Here is what I started watching instead.
One. AI citation rate, tracked quarterly
I covered this in detail in a previous post, so I will keep it short here. The AI citation rate is the percentage of relevant questions on which an AI tool names you in its response. It is the closest analog to an organic ranking that exists for AI surfaces.
If your attribution report is going up while your AI citation rate is going down, your business is taking a brand impairment you are not seeing yet. The attribution report will catch up to the citation rate eventually. The citation rate is the leading indicator. The attribution report is the trailing one.
Track it quarterly. Twenty questions, five tools, three categories. The methodology is fixed. The trend line is what matters.
Two. Branded search volume, tracked weekly
Branded search is the most boring metric on the list and the one I trust most. It is simple. It is hard to game. It is a clean signal of whether people are looking for you specifically.
The reason I weight it is that AI tools are increasingly funneling intent toward branded search. A prospect who reads about you in an AI response often types your name into a search bar to verify. That second step shows up in branded search volume.
A healthy marketing function shows branded search going up faster than category search. An unhealthy one shows the opposite, regardless of what the attribution dashboard says about lead volume.
Three. Direct traffic, tracked monthly, with a specific lens
Direct traffic used to be a junk drawer. It is now one of the most informative channels in the report.
Why? Because AI tools that do not pass referrer information are dumping their downstream traffic into the direct bucket. A growing direct traffic share in a market where AI usage is up is a positive signal. A shrinking direct traffic share is a warning.
The specific lens I apply is the direct traffic to product page ratio versus direct traffic to homepage ratio. Direct traffic to a product page is usually someone who got a specific recommendation. Direct traffic to a homepage is usually someone who knew your brand. Both matter. The product page direct traffic is the one I watch as a proxy for AI-driven discovery.
Four. Average time on a key page, tracked weekly
This is not a new metric. It is a metric I have started trusting more than the conversion rate on the same page.
The reason is that AI-referred traffic behaves differently than search-referred traffic. AI-referred traffic arrives with more intent and more specific questions, but it also arrives with less context. A higher time on page from this segment is a sign that the page is doing the work of giving them the context the AI did not provide. A lower time on page is a sign that the page is missing what they expected to find.

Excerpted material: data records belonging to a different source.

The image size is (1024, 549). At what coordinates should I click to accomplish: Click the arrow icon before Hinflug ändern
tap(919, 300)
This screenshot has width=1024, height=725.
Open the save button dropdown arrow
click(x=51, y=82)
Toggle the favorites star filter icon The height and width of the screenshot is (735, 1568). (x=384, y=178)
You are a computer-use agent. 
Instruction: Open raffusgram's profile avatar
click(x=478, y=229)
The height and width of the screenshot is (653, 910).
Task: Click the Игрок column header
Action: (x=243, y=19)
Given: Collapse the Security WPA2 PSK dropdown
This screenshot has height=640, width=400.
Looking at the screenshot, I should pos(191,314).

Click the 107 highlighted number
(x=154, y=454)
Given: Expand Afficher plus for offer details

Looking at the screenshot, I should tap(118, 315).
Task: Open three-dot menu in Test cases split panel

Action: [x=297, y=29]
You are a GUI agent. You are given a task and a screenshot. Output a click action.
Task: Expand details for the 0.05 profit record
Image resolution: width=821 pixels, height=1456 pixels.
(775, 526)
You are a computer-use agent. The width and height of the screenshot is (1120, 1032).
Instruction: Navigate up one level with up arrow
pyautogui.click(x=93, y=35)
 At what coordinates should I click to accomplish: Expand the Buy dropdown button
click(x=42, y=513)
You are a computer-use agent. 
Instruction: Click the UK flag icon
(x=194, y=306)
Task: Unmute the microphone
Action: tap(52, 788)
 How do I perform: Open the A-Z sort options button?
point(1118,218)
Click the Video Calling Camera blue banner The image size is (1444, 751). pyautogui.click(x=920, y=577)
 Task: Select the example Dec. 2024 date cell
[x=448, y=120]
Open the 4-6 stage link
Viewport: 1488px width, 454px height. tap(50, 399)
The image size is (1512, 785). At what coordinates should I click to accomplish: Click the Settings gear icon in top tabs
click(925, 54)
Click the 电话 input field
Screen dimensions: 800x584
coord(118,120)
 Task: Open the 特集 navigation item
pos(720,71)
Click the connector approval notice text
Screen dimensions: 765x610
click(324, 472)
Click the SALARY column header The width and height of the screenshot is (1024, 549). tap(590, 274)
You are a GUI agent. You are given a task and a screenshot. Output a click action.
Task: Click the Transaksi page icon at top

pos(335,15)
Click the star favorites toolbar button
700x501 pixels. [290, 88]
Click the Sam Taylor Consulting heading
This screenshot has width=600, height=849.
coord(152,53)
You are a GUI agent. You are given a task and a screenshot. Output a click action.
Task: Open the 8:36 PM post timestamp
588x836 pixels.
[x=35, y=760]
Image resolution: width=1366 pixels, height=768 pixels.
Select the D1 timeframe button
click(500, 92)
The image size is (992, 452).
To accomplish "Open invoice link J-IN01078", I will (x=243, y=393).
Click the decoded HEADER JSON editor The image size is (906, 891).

Conversion rate is the lagging metric. Time on page is the leading metric. I watch the leading metric weekly.
Five. Net new email subscribers from organic, tracked monthly
Email subscription is the most underrated growth metric in marketing. It is not because email is the strongest channel. It is because email subscription is the highest-intent micro-conversion that an organic visitor will make before they ever become a customer.
Net new email subscribers from organic, segmented by source, is a leading indicator of demand quality. It is a metric that paid media cannot fake, that AI traffic respects, and that the conversion-rate dashboard tends to ignore.
If the email list is not growing on organic strength, the brand is in slower trouble than the dashboard thinks.
What I stopped watching as a primary metric
I still look at multi-touch attribution reports. I do not act on them as a primary signal. I treat them the way I treat a weather forecast that is sometimes right.
I stopped acting on last-touch attribution years ago. I stopped acting on first-touch attribution about eighteen months ago. I stopped fully trusting multi-touch attribution about a year ago. None of these models can see the AI conversation that increasingly shapes the journey. None of them are getting better at it on the current vendor roadmaps.
This does not mean I throw the reports out. It means I demote them. They become one input among five, not the input.
How to talk about this with a CEO who reads the dashboard
The CEO is going to ask why the numbers in the dashboard are not the ones you are leading with. Have the answer ready.
The answer is that the dashboard measures the funnel you can see. The portfolio I just described measures the funnel you cannot. Both are real. The unseen funnel is growing as a share of the total. A marketing function that only reports the seen funnel is going to look fine on the dashboard and feel quietly worse in the business.
The CEO will respect this framing more than they will respect an argument with the attribution report. The conversation gets easier the second time you have it.
The bottom line
The attribution report is still a report. It is no longer the report.
Five inputs. Different cadences. One quarterly review. The marketing function that operates from this portfolio is going to see the shift coming six to nine months before the function that operates from the dashboard alone.
Pick two of the five to start watching this month. Add one per quarter. By the end of the year you will have a portfolio that does the work the old attribution stack was supposed to do and never quite did.